Evil Cooks, run by heavy-metal-loving 2024 James Beard semifinalist duo Alex Garcia and Elvia Huerta, is best known for its popular Smorgasburg stand. But these are chefs with range. And here is how they explain their tasting menu: ‘“Why do we call it a Kamikaze? It’s because we don’t plan the menu, we say it’s a suicidal menu. We let the food speak to us and let us create exciting dishes from memory and the years accumulated in our careers.”

At the most recent rendition of Kamikaze, Garcia pays tribute to Huerta and her culinary memories with a progression of clever, playful, loving dishes. It’s one day before her birthday, and Garcia serves Huerta and guests a seven-course menu that includes a pepperoni-pizza croissant, nigiri made from tomahawk steaks and a chorizo dumpling. Huerta’s favorite dish is also our favorite: terrific tom yum aguachile, with shrimp and scallop inside a scallop shell. This, also, is pure Los Angeles in every bite, the best kind of unfamiliar take on the familiar, a balancing act of savory, spicy, sweet and oceanic umami.
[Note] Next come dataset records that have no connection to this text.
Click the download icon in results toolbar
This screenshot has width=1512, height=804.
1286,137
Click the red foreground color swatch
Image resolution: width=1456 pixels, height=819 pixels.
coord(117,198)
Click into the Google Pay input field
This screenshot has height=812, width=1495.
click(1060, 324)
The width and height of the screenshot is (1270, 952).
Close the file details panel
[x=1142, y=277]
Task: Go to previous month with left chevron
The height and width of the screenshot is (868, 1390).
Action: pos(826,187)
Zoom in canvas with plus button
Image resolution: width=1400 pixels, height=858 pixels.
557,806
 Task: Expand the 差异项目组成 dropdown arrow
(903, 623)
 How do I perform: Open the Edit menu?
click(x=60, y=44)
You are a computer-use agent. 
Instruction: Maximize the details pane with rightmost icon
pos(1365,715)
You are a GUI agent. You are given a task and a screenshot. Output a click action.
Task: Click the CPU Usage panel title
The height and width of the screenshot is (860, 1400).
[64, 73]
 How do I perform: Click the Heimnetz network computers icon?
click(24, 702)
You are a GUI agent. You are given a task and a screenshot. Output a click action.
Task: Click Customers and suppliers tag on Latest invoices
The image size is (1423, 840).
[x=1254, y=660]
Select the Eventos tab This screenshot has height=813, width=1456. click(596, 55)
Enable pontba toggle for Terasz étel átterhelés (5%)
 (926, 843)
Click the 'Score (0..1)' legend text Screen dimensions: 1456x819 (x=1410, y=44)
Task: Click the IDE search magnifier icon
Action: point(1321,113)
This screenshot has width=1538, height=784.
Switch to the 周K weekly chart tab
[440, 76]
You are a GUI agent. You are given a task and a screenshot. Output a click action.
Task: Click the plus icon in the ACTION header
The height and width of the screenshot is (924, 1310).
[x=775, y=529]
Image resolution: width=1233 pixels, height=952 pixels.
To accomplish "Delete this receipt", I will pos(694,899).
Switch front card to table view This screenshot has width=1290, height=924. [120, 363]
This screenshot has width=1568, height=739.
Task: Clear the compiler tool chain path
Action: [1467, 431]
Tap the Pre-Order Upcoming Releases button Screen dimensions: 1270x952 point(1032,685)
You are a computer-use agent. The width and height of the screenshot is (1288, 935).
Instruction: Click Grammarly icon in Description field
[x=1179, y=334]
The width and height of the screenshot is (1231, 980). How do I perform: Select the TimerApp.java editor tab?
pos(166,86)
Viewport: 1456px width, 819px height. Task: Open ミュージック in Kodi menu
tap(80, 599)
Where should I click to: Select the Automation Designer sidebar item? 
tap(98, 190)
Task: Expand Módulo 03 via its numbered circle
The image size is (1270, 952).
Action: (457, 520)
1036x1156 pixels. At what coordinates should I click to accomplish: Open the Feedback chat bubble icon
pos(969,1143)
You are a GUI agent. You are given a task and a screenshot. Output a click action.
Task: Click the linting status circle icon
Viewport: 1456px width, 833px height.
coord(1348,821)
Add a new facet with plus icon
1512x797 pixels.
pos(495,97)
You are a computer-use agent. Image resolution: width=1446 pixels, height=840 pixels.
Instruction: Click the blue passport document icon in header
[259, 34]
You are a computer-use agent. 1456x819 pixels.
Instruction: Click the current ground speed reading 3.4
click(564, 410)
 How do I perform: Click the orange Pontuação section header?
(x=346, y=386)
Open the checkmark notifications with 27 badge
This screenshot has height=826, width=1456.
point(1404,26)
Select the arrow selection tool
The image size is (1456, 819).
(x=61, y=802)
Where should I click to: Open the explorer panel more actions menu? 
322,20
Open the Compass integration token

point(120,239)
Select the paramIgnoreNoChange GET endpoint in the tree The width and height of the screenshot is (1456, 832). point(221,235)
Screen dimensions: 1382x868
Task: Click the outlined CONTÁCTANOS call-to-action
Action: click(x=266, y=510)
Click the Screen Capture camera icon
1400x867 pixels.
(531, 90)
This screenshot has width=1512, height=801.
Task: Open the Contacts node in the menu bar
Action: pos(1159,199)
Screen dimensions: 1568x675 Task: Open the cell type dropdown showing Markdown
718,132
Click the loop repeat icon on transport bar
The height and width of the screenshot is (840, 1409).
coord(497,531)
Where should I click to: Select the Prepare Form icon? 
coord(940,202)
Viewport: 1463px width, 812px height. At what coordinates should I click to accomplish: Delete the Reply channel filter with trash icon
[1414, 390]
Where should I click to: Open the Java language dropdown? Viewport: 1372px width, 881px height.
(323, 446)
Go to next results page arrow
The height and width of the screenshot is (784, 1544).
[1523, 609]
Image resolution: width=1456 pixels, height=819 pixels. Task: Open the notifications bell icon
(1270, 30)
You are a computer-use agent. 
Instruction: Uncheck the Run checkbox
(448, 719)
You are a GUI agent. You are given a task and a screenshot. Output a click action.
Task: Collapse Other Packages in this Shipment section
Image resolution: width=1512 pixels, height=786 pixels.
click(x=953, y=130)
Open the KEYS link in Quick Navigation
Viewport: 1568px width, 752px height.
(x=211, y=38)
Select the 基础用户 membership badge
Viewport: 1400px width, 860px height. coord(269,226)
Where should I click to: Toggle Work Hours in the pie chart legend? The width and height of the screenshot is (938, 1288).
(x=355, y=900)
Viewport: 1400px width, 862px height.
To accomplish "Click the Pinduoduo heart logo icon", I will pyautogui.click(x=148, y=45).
On June 22, Evil Cooks, Barrio Cantina and great chefs like Macheen’s Jonathan Perez will collaborate on the second year of The Disciples of the Corn, a 32-course dinner that represents all 32 states of Mexico. This is the kind of exuberant and freewheeling culinary ambition that exists in Los Angeles, a city that never stops rewriting the script.